The pathogenesis of LEP remains incompletely understood. Patients 1 and 2 were siblings, suggesting a familial predisposition; however, familial LEP has not been previously reported, to our knowledge. As suggested in studies of other forms of chronic cutaneous lupus erythematosus, immunopathogenesis likely involves a complex interplay between innate and adaptive arms of the immune system. Resolution of LEP after treatment with rituximab, a monoclonal antibody therapy targeting CD20 expressed on B cells, implies an antibody-mediated role in this disease. However, the role of autoantibodies in LEP is unclear, as results of serologic studies are often negative. Approximately half of previously described patients with childhood LEP have positive antinuclear antibody results; however, antinuclear antibody positivity is not clearly associated with prognosis or treatment response.1,2,3 Histopathologic characteristics of LEP indicate a T-cell–predominant lymphocytic infiltrate, with only minor B cell infiltrates in some cases. Admixed plasma cells are common, although their role in the pathophysiology of LEP is unclear. Similar to SLE, regulatory T cells and interferon-producing cells (including plasmacytoid dendritic cells) are believed to play a more significant role than B cells.1,13
Childhood-onset LEP is rare, and skin biopsy is required for confirmation. Diagnosis may be delayed for patients presenting to nondermatologists. Given the distribution of nodules overlying the cheeks, our patients were initially diagnosed with parotitis or parotid tumor, although none underwent parotid gland biopsies.

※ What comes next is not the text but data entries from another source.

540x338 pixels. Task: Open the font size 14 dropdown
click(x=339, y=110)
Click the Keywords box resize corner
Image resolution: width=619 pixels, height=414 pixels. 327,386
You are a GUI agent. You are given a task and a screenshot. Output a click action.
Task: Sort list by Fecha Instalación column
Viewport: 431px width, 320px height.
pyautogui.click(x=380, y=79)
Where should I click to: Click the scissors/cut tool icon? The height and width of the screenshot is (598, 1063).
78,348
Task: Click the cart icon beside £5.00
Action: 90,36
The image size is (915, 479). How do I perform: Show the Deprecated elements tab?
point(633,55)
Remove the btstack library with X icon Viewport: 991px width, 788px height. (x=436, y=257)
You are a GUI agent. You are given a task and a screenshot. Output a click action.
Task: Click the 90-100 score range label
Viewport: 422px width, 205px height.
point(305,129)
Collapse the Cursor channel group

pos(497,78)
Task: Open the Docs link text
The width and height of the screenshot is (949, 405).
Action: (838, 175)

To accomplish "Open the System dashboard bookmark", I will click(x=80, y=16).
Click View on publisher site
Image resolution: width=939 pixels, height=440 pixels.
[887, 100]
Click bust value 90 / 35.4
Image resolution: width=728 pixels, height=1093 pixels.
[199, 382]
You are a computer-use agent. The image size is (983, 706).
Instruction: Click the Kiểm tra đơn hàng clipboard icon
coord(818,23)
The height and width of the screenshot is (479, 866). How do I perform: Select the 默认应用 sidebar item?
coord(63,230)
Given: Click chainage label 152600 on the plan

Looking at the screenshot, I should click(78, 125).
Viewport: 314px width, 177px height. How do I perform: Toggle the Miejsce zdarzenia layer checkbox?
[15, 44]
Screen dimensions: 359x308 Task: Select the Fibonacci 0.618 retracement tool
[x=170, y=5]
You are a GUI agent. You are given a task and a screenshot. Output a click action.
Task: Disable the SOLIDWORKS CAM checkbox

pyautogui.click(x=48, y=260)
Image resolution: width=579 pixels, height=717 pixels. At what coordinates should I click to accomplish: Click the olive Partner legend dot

We propose that LEP be included in the clinical differential diagnosis for parotid pathologic findings. Histopathologic diagnosis of LEP is straightforward in most cases; however, biopsy specimen findings may overlap with subcutaneous panniculitis-like T-cell lymphoma; in fact, some consider these entities to be on a single disease spectrum, with reported cases of LEP progressing to lymphoma.14,15 Careful histopathologic and ongoing clinical evaluation to monitor for atypical features is important to exclude evolving subcutaneous panniculitis-like T-cell lymphoma in these patients.
Limitations
This study has some limitations. It was a small, retrospective case series at a single institution, and there are no validated tools to measure treatment response in LEP.
Conclusions
Childhood-onset LEP is a disfiguring cutaneous disease that affects the head and neck and can be mistaken for parotid gland pathologic conditions. We present 4 young patients with LEP who were successfully treated with rituximab after other therapies failed. All patients had resolution of erythematous nodules (visually and by palpation), and most had marked improvement of lipoatrophy. Larger studies are needed to better understand the immunopathogenesis of LEP and to more fully assess the safety and efficacy of rituximab for patients with childhood LEP.